(Dataset excerpts)

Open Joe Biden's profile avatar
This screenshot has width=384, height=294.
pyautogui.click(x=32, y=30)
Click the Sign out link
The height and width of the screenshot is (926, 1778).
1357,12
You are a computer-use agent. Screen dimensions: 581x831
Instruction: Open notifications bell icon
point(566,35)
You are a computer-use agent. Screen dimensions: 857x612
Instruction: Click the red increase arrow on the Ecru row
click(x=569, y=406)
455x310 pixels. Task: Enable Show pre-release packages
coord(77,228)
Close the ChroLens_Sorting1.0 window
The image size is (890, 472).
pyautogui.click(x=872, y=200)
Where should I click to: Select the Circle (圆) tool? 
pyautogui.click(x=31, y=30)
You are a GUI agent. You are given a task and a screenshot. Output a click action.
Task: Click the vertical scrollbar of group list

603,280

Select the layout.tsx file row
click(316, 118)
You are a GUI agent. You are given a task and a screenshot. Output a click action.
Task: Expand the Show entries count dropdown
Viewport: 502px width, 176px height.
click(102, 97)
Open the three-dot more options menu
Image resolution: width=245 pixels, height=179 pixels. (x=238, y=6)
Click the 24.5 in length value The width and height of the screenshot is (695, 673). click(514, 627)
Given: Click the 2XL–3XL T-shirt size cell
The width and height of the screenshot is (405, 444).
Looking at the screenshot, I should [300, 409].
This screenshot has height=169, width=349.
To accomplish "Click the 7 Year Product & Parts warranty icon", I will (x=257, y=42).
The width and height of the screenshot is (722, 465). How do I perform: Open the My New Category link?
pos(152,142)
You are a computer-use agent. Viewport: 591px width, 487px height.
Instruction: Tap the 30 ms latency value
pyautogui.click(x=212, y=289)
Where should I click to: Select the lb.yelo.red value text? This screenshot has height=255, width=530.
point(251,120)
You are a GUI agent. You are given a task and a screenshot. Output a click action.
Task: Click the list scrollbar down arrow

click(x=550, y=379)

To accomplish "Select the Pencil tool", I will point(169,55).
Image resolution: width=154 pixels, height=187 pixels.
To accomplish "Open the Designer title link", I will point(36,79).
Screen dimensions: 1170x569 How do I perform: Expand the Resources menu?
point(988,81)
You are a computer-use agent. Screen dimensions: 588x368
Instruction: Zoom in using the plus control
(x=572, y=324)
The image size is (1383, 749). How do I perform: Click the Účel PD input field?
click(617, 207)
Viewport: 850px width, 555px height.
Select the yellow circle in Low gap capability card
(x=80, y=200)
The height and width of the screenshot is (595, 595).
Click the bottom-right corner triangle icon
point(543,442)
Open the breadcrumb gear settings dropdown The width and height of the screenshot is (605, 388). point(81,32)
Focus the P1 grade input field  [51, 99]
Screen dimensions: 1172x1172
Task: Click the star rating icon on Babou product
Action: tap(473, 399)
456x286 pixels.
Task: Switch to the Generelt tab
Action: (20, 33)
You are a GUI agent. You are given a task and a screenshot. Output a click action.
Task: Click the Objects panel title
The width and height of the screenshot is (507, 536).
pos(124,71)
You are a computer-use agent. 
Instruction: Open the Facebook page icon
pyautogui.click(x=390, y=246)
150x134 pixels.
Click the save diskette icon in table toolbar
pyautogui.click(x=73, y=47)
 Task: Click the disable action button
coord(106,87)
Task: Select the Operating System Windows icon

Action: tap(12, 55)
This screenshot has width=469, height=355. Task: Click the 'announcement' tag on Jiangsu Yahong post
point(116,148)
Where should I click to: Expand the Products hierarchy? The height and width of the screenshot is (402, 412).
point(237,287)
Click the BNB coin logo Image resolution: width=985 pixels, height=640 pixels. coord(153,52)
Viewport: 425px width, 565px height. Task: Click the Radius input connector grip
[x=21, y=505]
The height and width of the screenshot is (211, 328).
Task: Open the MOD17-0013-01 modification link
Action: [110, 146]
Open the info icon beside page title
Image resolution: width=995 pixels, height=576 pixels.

> [DIRECTIONS]: All of the data above needs to be transcribed verbatim.

> [ANSWER TO THIS EXERCISE]:
Open Joe Biden's profile avatar
This screenshot has width=384, height=294.
pyautogui.click(x=32, y=30)
Click the Sign out link
The height and width of the screenshot is (926, 1778).
1357,12
You are a computer-use agent. Screen dimensions: 581x831
Instruction: Open notifications bell icon
point(566,35)
You are a computer-use agent. Screen dimensions: 857x612
Instruction: Click the red increase arrow on the Ecru row
click(x=569, y=406)
455x310 pixels. Task: Enable Show pre-release packages
coord(77,228)
Close the ChroLens_Sorting1.0 window
The image size is (890, 472).
pyautogui.click(x=872, y=200)
Where should I click to: Select the Circle (圆) tool? 
pyautogui.click(x=31, y=30)
You are a GUI agent. You are given a task and a screenshot. Output a click action.
Task: Click the vertical scrollbar of group list

603,280

Select the layout.tsx file row
click(316, 118)
You are a GUI agent. You are given a task and a screenshot. Output a click action.
Task: Expand the Show entries count dropdown
Viewport: 502px width, 176px height.
click(102, 97)
Open the three-dot more options menu
Image resolution: width=245 pixels, height=179 pixels. (x=238, y=6)
Click the 24.5 in length value The width and height of the screenshot is (695, 673). click(514, 627)
Given: Click the 2XL–3XL T-shirt size cell
The width and height of the screenshot is (405, 444).
Looking at the screenshot, I should [300, 409].
This screenshot has height=169, width=349.
To accomplish "Click the 7 Year Product & Parts warranty icon", I will (x=257, y=42).
The width and height of the screenshot is (722, 465). How do I perform: Open the My New Category link?
pos(152,142)
You are a computer-use agent. Viewport: 591px width, 487px height.
Instruction: Tap the 30 ms latency value
pyautogui.click(x=212, y=289)
Where should I click to: Select the lb.yelo.red value text? This screenshot has height=255, width=530.
point(251,120)
You are a GUI agent. You are given a task and a screenshot. Output a click action.
Task: Click the list scrollbar down arrow

click(x=550, y=379)

To accomplish "Select the Pencil tool", I will point(169,55).
Image resolution: width=154 pixels, height=187 pixels.
To accomplish "Open the Designer title link", I will point(36,79).
Screen dimensions: 1170x569 How do I perform: Expand the Resources menu?
point(988,81)
You are a computer-use agent. Screen dimensions: 588x368
Instruction: Zoom in using the plus control
(x=572, y=324)
The image size is (1383, 749). How do I perform: Click the Účel PD input field?
click(617, 207)
Viewport: 850px width, 555px height.
Select the yellow circle in Low gap capability card
(x=80, y=200)
The height and width of the screenshot is (595, 595).
Click the bottom-right corner triangle icon
point(543,442)
Open the breadcrumb gear settings dropdown The width and height of the screenshot is (605, 388). point(81,32)
Focus the P1 grade input field  [51, 99]
Screen dimensions: 1172x1172
Task: Click the star rating icon on Babou product
Action: tap(473, 399)
456x286 pixels.
Task: Switch to the Generelt tab
Action: (20, 33)
You are a GUI agent. You are given a task and a screenshot. Output a click action.
Task: Click the Objects panel title
The width and height of the screenshot is (507, 536).
pos(124,71)
You are a computer-use agent. 
Instruction: Open the Facebook page icon
pyautogui.click(x=390, y=246)
150x134 pixels.
Click the save diskette icon in table toolbar
pyautogui.click(x=73, y=47)
 Task: Click the disable action button
coord(106,87)
Task: Select the Operating System Windows icon

Action: tap(12, 55)
This screenshot has width=469, height=355. Task: Click the 'announcement' tag on Jiangsu Yahong post
point(116,148)
Where should I click to: Expand the Products hierarchy? The height and width of the screenshot is (402, 412).
point(237,287)
Click the BNB coin logo Image resolution: width=985 pixels, height=640 pixels. coord(153,52)
Viewport: 425px width, 565px height. Task: Click the Radius input connector grip
[x=21, y=505]
The height and width of the screenshot is (211, 328).
Task: Open the MOD17-0013-01 modification link
Action: [110, 146]
Open the info icon beside page title
Image resolution: width=995 pixels, height=576 pixels.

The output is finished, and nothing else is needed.